[Collected data entries]

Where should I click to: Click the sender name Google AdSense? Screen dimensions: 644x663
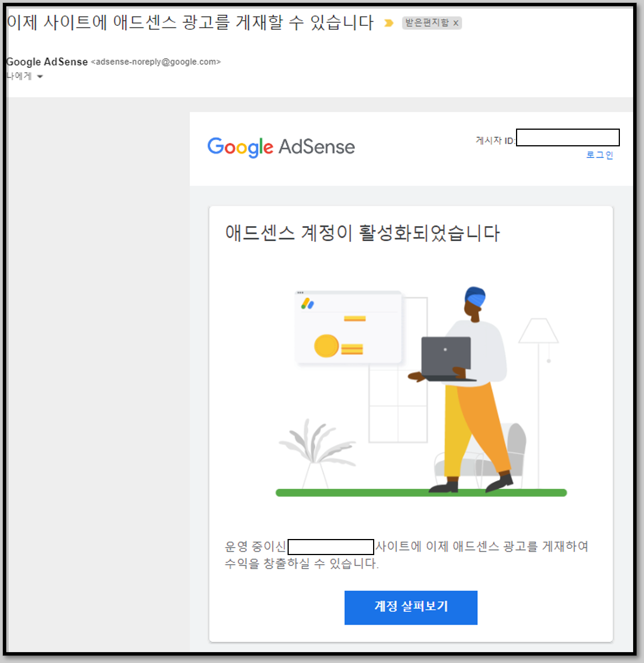tap(47, 62)
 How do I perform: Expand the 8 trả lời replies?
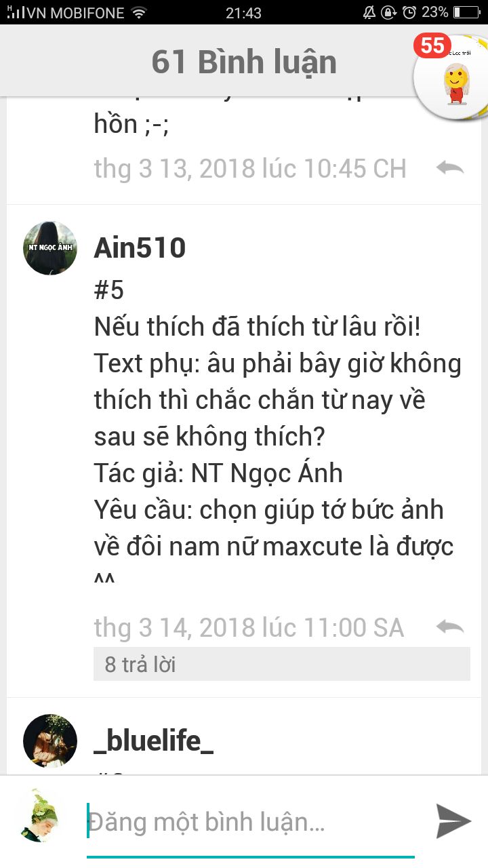point(281,664)
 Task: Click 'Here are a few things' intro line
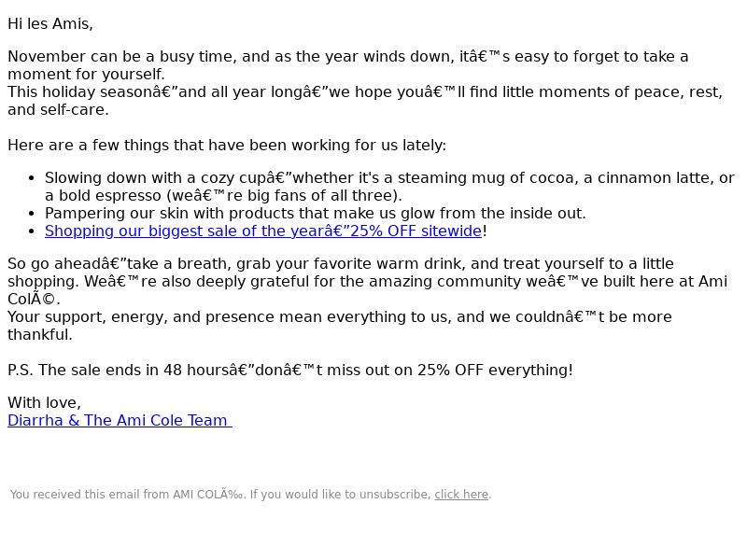[227, 146]
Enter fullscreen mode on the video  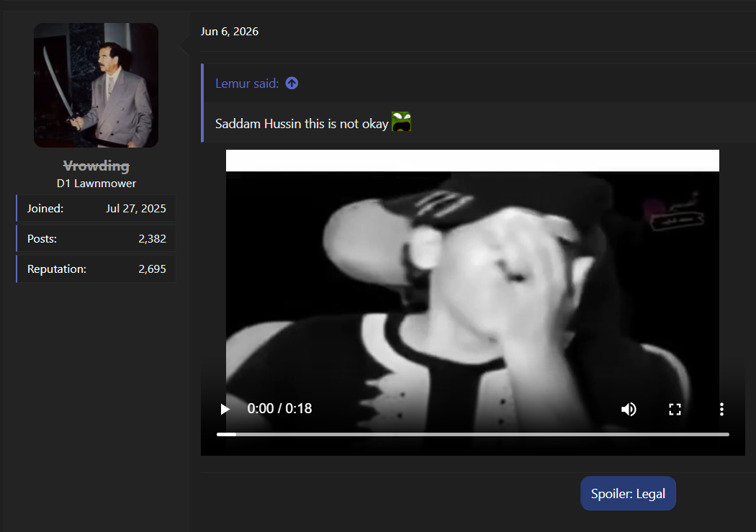[675, 409]
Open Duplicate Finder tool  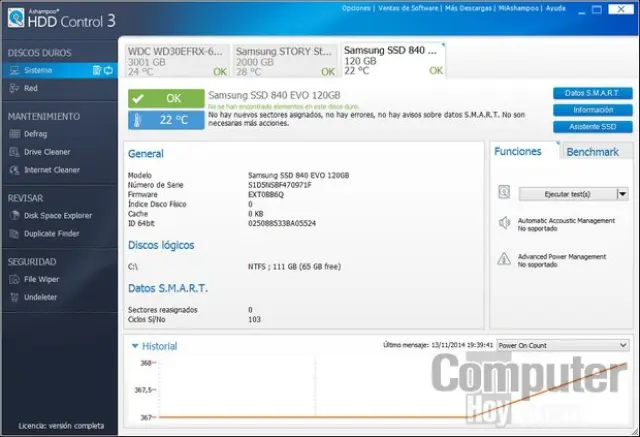(54, 232)
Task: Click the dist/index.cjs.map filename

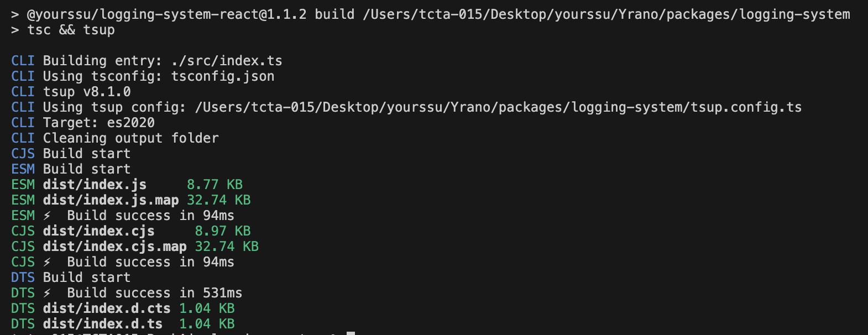Action: [x=114, y=247]
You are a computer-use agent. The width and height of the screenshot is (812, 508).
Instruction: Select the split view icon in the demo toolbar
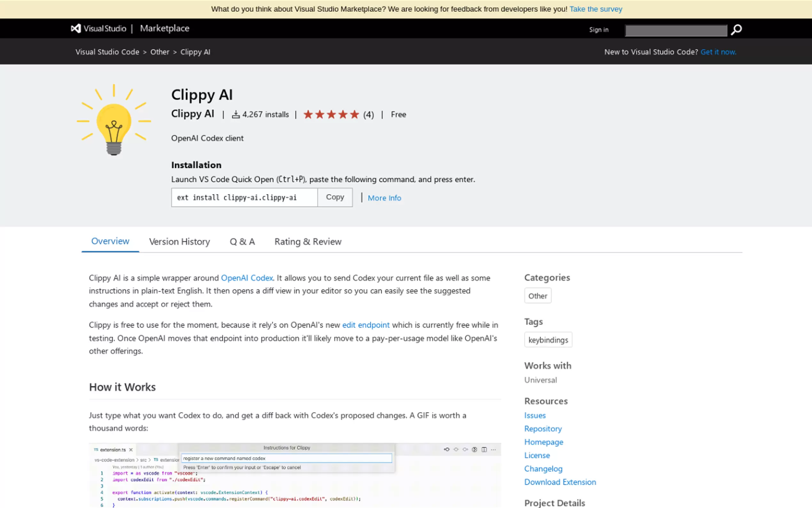(484, 450)
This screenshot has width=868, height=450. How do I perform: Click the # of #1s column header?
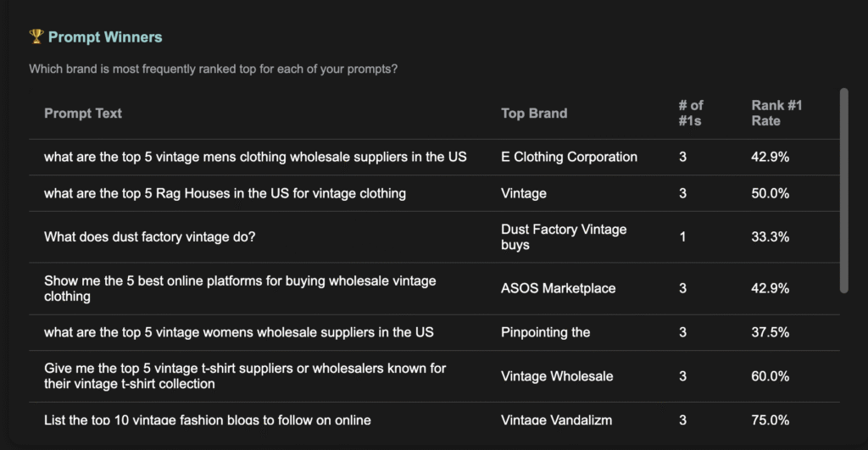(691, 113)
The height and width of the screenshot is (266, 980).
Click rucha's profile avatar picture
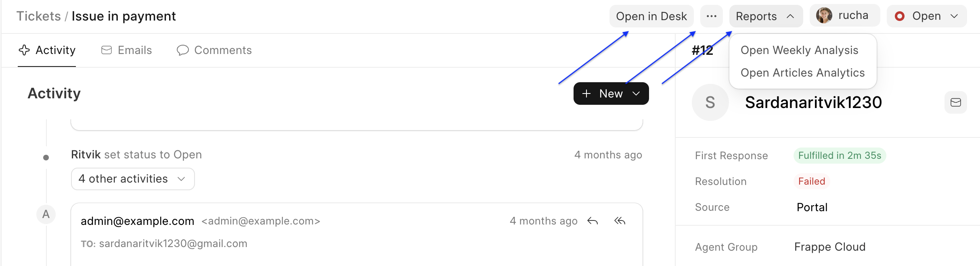tap(824, 16)
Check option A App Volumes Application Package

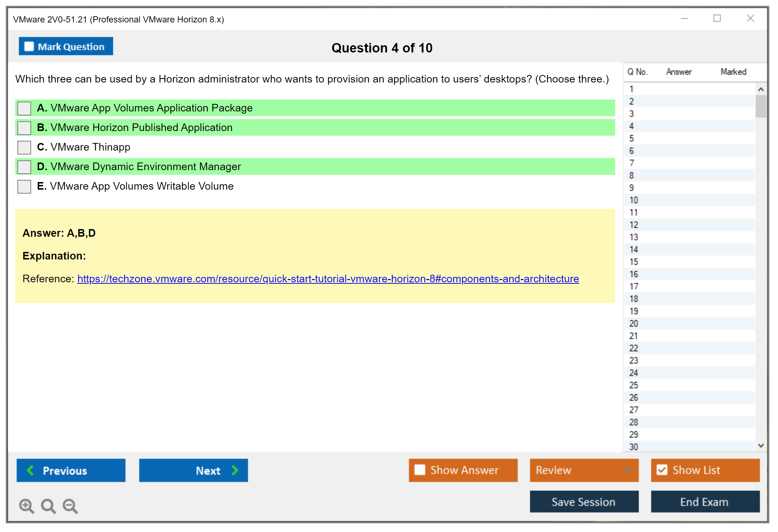coord(24,108)
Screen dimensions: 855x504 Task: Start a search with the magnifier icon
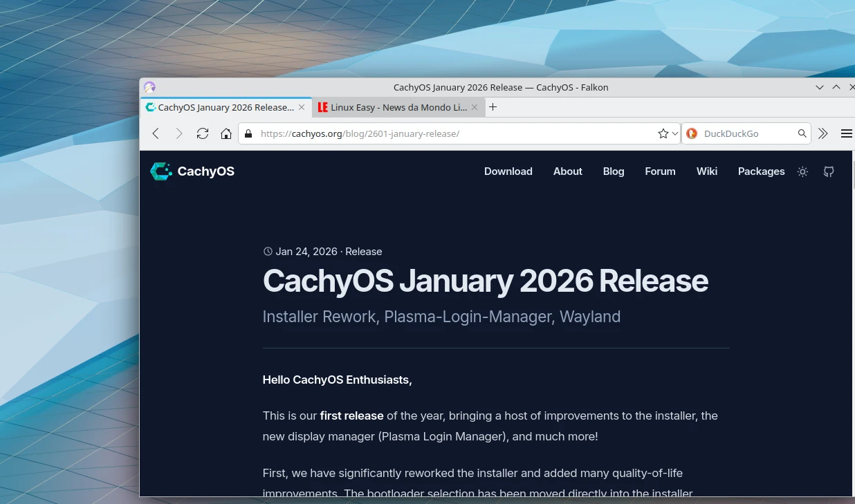pos(802,133)
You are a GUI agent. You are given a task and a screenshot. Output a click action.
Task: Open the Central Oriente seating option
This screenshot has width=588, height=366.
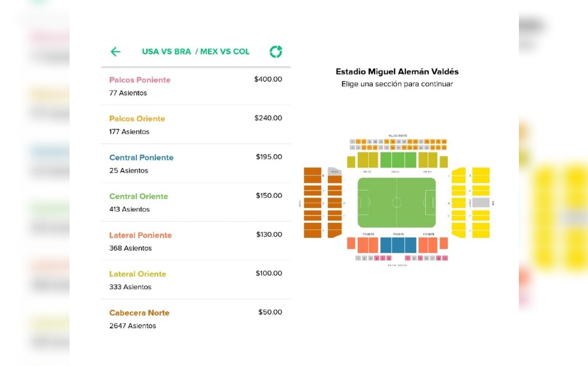[196, 202]
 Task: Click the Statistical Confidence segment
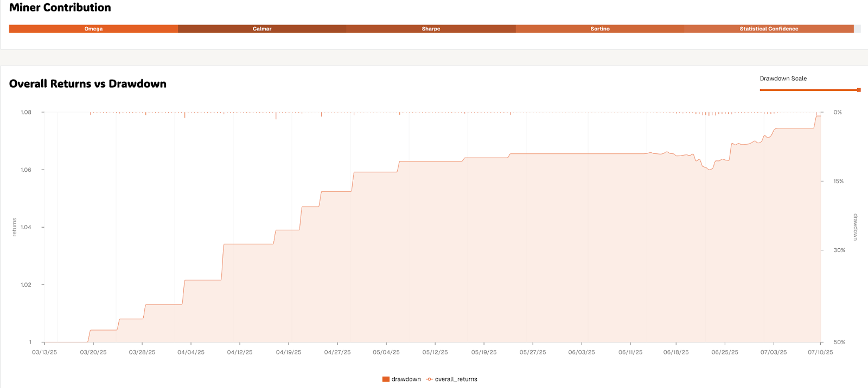point(769,29)
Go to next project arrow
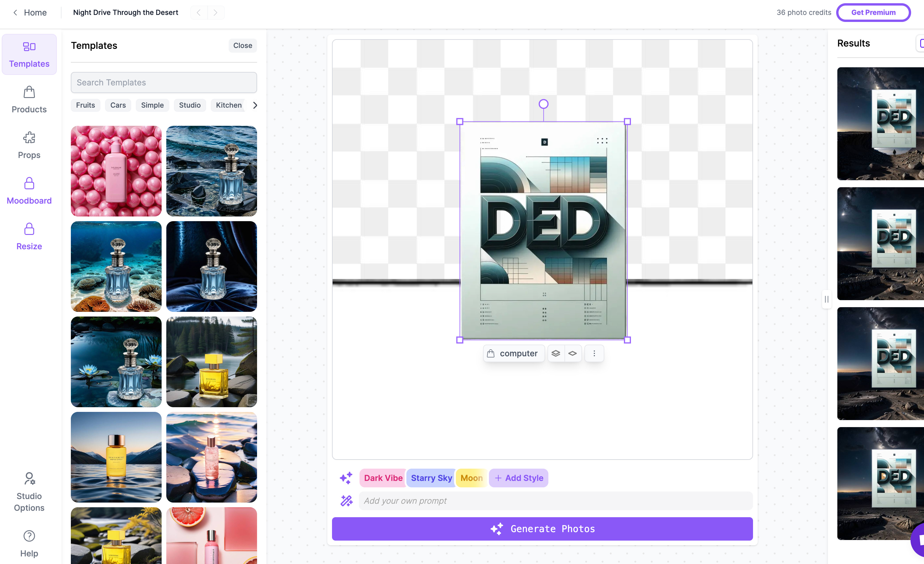 (x=216, y=12)
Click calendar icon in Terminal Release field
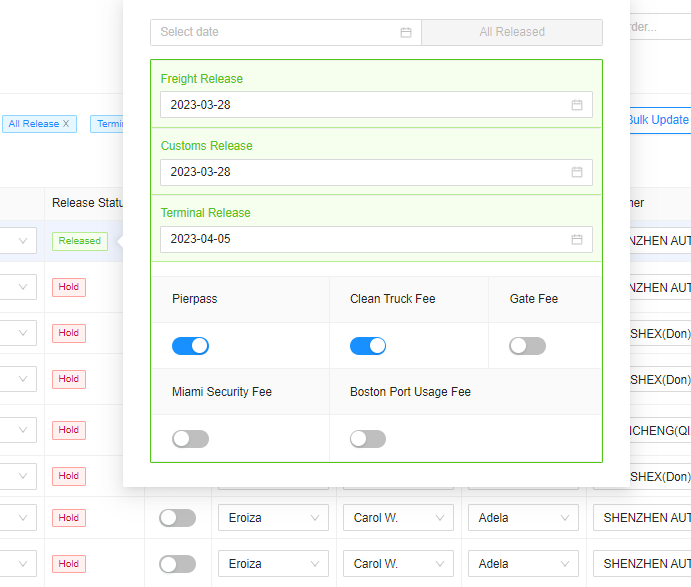Screen dimensions: 691x587 pos(577,239)
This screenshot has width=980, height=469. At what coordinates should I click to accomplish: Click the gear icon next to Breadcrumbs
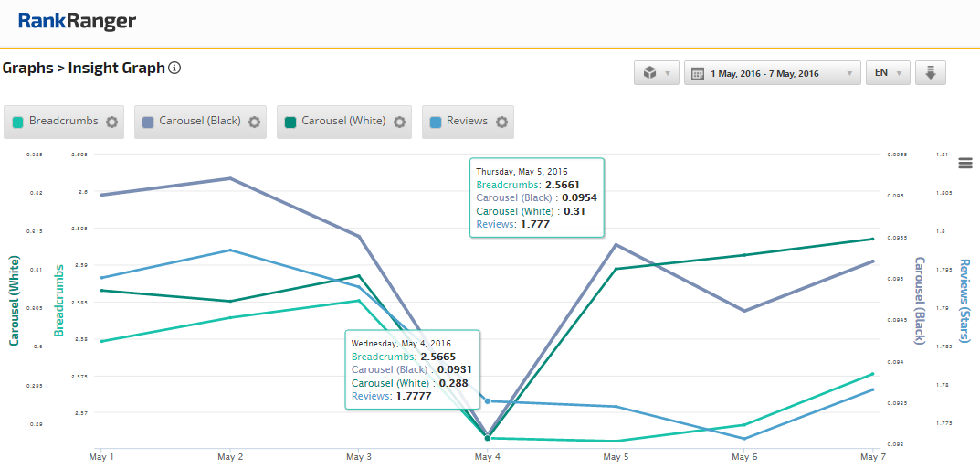pyautogui.click(x=112, y=122)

Work instructions: Pick out each line of the data that contains the string "width" and copy those lines.

Task response:
You are a computer-use agent. The width and height of the screenshot is (812, 508).
This screenshot has width=868, height=450. How do I perform: Click the # of #1s column header?
The height and width of the screenshot is (266, 980).
This screenshot has width=588, height=366.
This screenshot has width=980, height=469. At what coordinates should I click to accomplish: Click the gear icon next to Breadcrumbs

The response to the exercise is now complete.